L'Algérie française. Indigènes et immigrants.
Urbain Ismayl
L’Algérie : Gouvernance et Intégration dans l'Empire Français
La question algérienne, au-delà de la simple conquête militaire, se définit comme un défi complexe de gouvernement et de civilisation. Annexée solennellement à la France par les constitutions de 1848 et 1852, l'Algérie est désormais considérée comme un territoire national où la résistance armée n'est plus perçue comme une guerre étrangère, mais comme une pacification de sujets rebelles.
Le Statut des Populations Un paradoxe juridique marque la situation des habitants locaux : bien que "régnicoles" — c'est-à-dire ressortissants français bénéficiant de la protection diplomatique et de la garantie de leurs droits civils (religion, propriété) — ils ne jouissent pas de la citoyenneté politique. Cette distinction repose sur l'incompatibilité actuelle entre le statut personnel musulman (régi par le Coran) et les lois civiles françaises. L'objectif affiché par l'État n'est cependant pas de maintenir une hiérarchie de castes, mais de préparer ces populations, par la civilisation, à une future égalité citoyenne.
Une Nouvelle Économie Coloniale Le modèle de colonisation européenne tel qu'il a été pratiqué est critiqué pour son inefficacité et son coût élevé pour les finances publiques. Une nouvelle approche propose une division rationnelle du travail :
- L'agriculture aux indigènes : Considérés comme les véritables paysans du sol algérien, ils doivent former la base de la production agricole, soutenus par des améliorations techniques.
- L'industrie aux immigrants : Les Européens doivent apporter les capitaux, l'intelligence organisatrice et la direction industrielle, utilisant la main-d’œuvre locale.

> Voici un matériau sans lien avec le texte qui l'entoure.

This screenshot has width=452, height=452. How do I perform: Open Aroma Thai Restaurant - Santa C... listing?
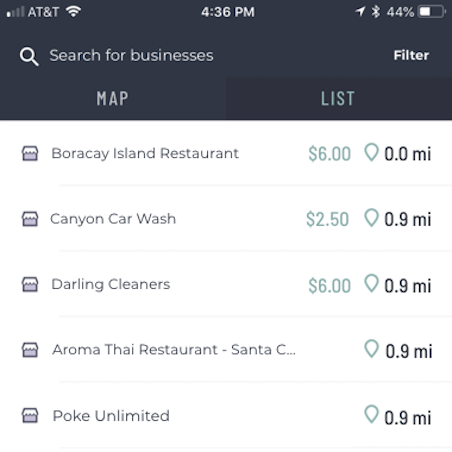pos(226,350)
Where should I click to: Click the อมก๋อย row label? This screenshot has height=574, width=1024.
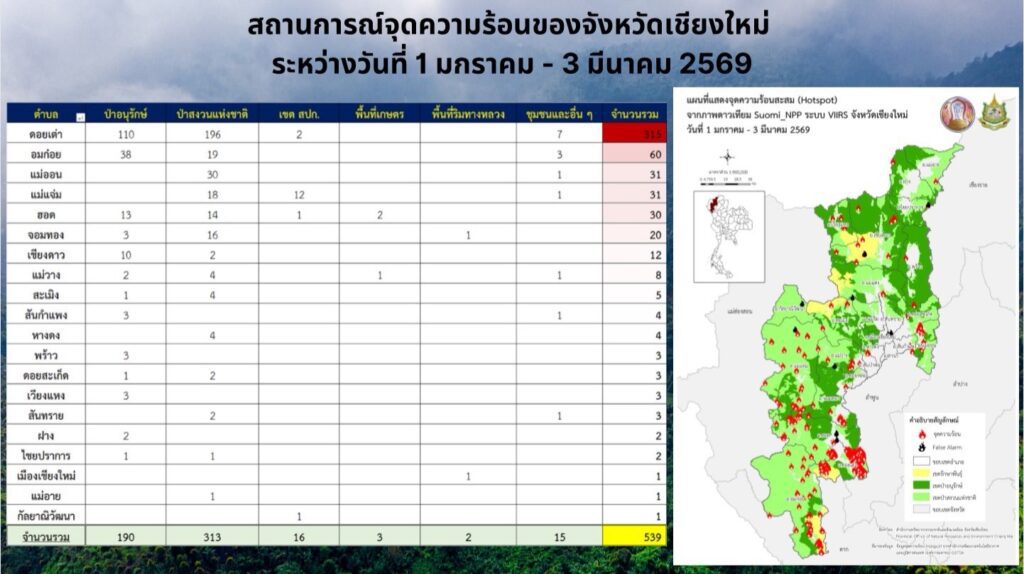44,154
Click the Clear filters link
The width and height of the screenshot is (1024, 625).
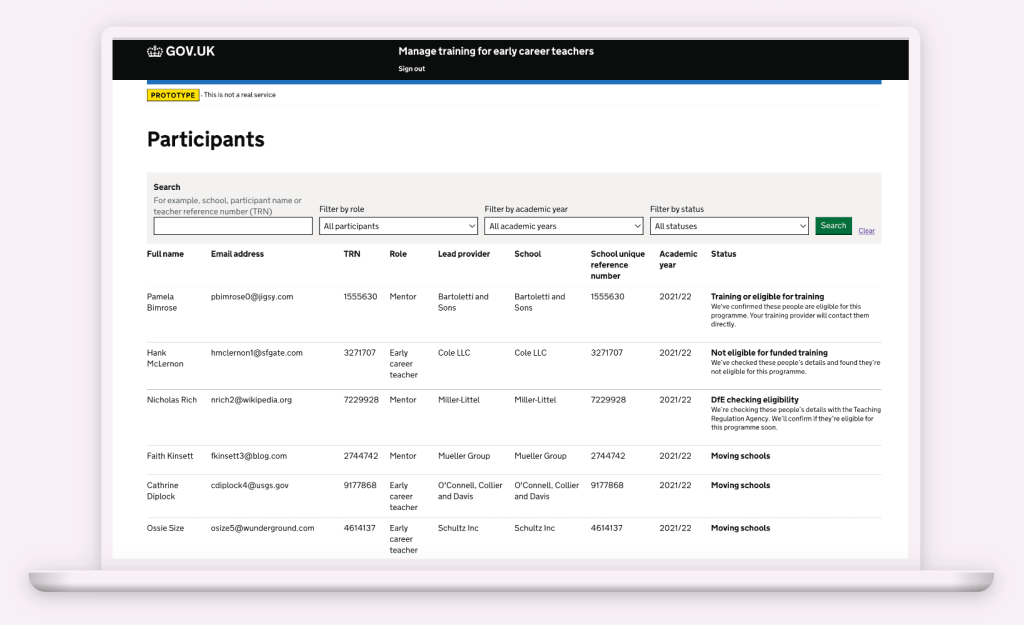coord(866,231)
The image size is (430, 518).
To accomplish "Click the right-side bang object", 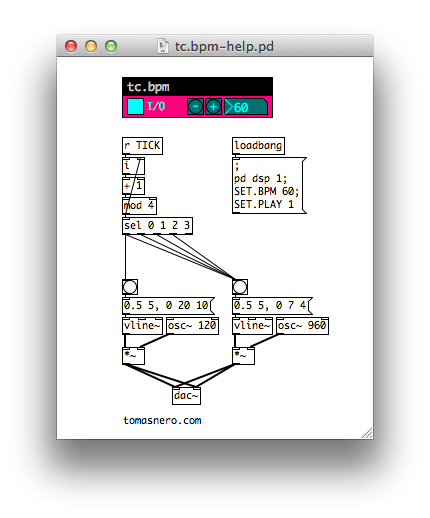I will pyautogui.click(x=240, y=287).
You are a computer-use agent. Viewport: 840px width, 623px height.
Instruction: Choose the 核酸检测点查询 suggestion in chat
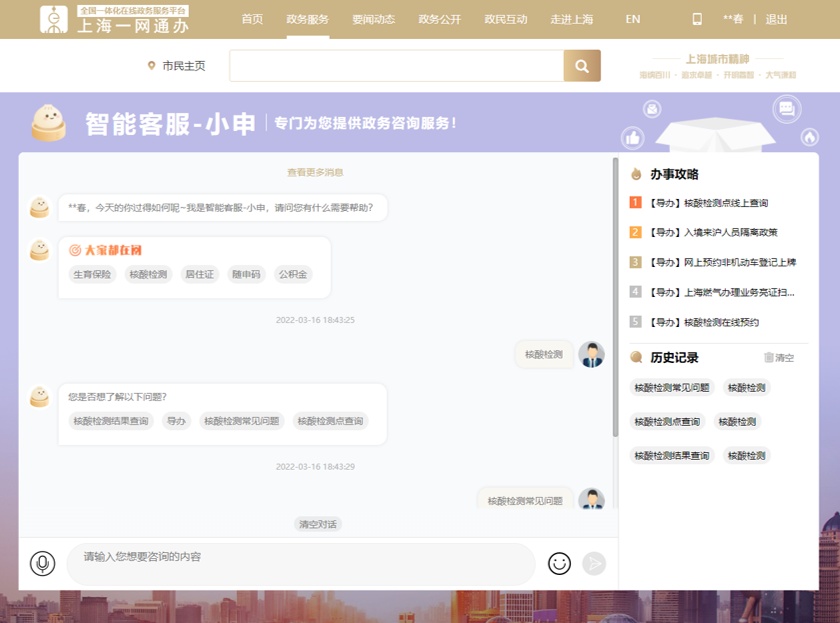point(330,421)
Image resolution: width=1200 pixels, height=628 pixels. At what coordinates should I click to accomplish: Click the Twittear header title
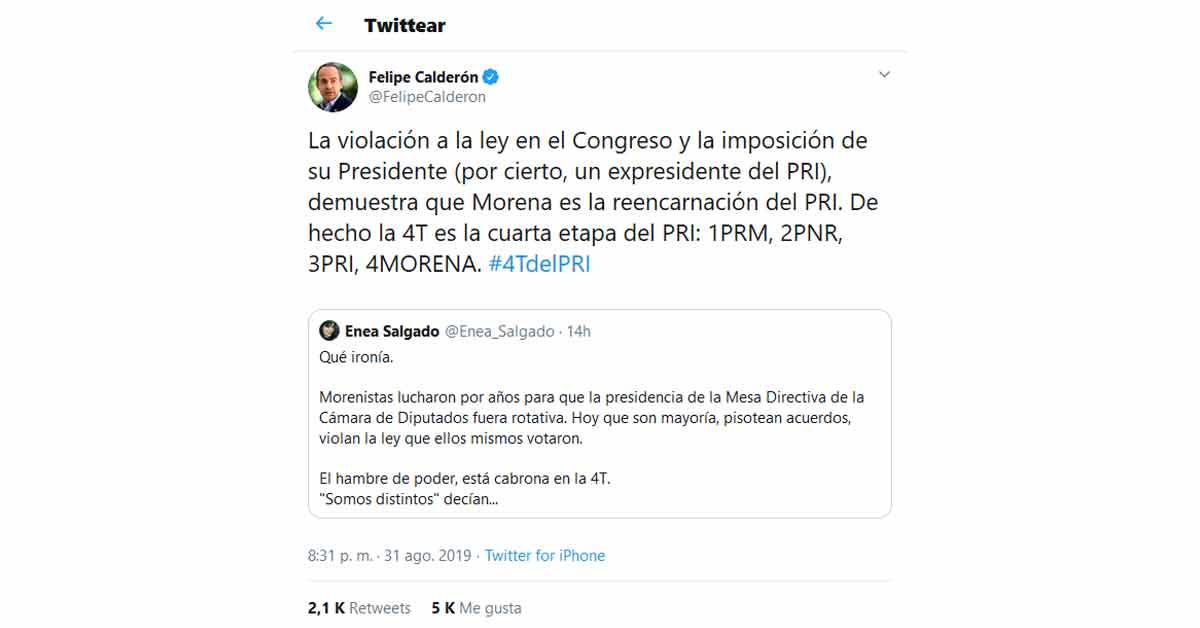tap(404, 24)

L'État doit cesser d'être un "colonisateur direct" pour devenir un tuteur et un arbitre. Il doit encourager l'investissement privé tout en protégeant les intérêts collectifs des autochtones, dont la prospérité est jugée indispensable à la stabilité de l'Algérie française.
Conclusion La réussite de l'œuvre française en Algérie repose sur une transition progressive : maintenir provisoirement l'organisation sociale locale pour garantir l'ordre, tout en intégrant les populations par le travail et l'instruction. L'avenir du territoire dépend de cette capacité à fusionner les intérêts des deux races dans un cadre national unique.